> **WHAT THE TASK REQUIRES**:
Note the line where "技术服务 (476, 2431)" appears in the data below; write it out exactly, along with every line that comes after it to the end.

-*-*-

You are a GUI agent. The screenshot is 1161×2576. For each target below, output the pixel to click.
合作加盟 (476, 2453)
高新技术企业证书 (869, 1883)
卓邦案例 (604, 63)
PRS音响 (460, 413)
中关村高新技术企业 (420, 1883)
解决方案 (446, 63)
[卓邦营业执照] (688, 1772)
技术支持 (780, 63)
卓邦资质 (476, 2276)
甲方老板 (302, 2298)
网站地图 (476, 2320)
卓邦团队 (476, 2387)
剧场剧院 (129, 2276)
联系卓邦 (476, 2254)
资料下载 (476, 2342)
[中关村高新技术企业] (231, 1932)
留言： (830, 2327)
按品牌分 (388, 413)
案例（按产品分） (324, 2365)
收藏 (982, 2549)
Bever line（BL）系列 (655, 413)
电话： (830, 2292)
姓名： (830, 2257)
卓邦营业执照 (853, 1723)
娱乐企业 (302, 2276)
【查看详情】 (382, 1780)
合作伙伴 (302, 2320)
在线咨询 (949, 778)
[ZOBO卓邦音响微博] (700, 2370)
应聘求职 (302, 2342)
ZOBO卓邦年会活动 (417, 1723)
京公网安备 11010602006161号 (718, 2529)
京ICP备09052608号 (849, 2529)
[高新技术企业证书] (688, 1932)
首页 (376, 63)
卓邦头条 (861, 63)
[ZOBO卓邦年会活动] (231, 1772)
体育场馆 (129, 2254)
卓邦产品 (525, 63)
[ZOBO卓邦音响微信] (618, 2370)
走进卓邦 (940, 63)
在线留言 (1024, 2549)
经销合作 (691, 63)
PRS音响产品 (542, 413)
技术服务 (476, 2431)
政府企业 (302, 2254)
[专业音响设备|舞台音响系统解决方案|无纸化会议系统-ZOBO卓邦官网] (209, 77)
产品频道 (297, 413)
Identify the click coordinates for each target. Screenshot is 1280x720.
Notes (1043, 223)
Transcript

-*-*-

> **SOLUTION TO THIS TASK**:
技术服务 (476, 2431)
政府企业 (302, 2254)
[专业音响设备|舞台音响系统解决方案|无纸化会议系统-ZOBO卓邦官网] (209, 77)
产品频道 (297, 413)
Identify the click coordinates for each target. Screenshot is 1280x720.
Notes (1043, 223)
Transcript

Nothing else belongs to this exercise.